Paper No. 8
Presentation Time: 10:35 AM


NORDT, Lee, Department of Geology, Baylor University, PO #97354, Waco, TX 76798 and DRIESE, Steven G., Terrestrial Paleoclimatology Research Group, Dept. of Geology, Baylor University, One Bear Place #97354, Waco, TX 76798-7354,

Because of burial compaction the chemical characterization of paleosols is typically performed by the geochemical assay of whole-rock samples. This methodological approach limits pedogenic interpretations because geochemical elements often come from multiple constituent sources. The focus of this research is to test a new geochemical approach for estimating preburial pH of paleosols. Doing so will strengthen interpretations of ancient critical zones because acid-base reactions govern the intensity of weathering, nutrient cycling, and biological activity. To assess a simple geochemical system we first tested the relationship between whole-soil elemental assays and pH of Vertisols queried from the Baylor Soil Informatics Cloud. We discovered geochemical thresholds at pH 6.0 (hydrolysis line) and pH 7.5 (carbonate line) that demarcate three chemical fields.
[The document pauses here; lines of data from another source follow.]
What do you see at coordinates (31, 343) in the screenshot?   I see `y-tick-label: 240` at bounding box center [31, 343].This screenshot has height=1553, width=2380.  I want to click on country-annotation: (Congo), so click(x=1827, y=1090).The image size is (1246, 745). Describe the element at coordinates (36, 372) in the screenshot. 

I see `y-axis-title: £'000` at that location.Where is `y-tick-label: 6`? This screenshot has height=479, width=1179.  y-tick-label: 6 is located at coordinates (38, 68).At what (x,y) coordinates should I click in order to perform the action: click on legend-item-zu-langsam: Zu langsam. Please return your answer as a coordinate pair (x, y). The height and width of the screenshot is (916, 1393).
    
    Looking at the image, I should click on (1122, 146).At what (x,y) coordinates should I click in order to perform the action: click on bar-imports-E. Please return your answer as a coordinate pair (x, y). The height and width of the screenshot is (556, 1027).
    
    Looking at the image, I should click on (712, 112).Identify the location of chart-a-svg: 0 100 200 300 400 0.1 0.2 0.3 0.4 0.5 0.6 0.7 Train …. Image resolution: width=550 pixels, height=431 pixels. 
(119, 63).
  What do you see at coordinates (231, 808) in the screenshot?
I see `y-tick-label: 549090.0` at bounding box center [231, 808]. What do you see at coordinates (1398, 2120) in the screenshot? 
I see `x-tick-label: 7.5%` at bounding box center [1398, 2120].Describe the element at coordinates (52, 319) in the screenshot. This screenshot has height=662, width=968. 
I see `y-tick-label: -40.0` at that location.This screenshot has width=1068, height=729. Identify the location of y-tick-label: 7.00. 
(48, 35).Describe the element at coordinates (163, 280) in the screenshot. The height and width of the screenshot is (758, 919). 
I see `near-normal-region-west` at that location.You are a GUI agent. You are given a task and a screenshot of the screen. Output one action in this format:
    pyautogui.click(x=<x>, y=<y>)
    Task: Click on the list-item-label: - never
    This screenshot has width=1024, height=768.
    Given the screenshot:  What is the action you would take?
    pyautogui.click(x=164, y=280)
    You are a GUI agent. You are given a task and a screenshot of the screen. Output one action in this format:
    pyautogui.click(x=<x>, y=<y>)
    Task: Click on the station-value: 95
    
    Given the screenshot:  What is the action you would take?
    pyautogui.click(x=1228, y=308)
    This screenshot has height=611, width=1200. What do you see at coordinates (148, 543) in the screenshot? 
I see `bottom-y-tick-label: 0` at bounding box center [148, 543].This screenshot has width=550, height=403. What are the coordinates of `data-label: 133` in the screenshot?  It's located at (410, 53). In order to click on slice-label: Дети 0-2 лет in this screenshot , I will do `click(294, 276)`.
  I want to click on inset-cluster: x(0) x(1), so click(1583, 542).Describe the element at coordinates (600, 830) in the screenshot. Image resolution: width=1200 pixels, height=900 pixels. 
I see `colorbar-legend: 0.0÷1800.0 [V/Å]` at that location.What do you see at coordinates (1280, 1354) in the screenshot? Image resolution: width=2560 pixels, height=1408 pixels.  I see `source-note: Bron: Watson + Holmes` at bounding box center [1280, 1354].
The alkaline chemical field (pH - 7.5 to 8.5) coincides with MAP < 1000 mm. Here, the abundance of Ca-Mg-Na-K oxides is high, and along with Al-Si-Fe oxides, are sourced from an admixture of CaCO3, small amounts of mafic and felsic minerals, 2:1 clay minerals, and exchangeable cations on clay colloids. When MAP is < 1000 mm, CaCO3 is depleted and pH falls into the neutral chemical field (pH - 7.5 to 6.0). Here, Al2O3 and SiO2 remain relatively stable, with CaO and MgO dominating the base oxide suite. The acid chemical field (pH < 6) only occurs when MAP is >1200, which exhibits higher Al2O3 to SiO2 ratios from intensifying hydrolysis of primary minerals and the transformation of 2:1 to 1:1 clay minerals. However, the abundance of MgO and K2O exceeds CaO and Na2O because Mg and K are stored on both the exchange complexes and in the structure of the remaining 2:1 clay minerals. Results indicate the following: alkaline field – positive reaction to dilute HCl and CaO content > 1.5%; acid field – (CaO + Na2O)*100 < 1.5%, Na2O < 0.3%, and CALMAG > 80. The neutral field is identified as nonreactive to dilute HCl but with none of the other acid indicators. Application to paleo-Vertisols of differing weathering intensities from the Devonian, Triassic, and Paleocene shows that the three pH stability fields can be recognized by geochemical assays. Preliminary analyses of a broader spectrum of soil types from the database reveal similar geochemical trends.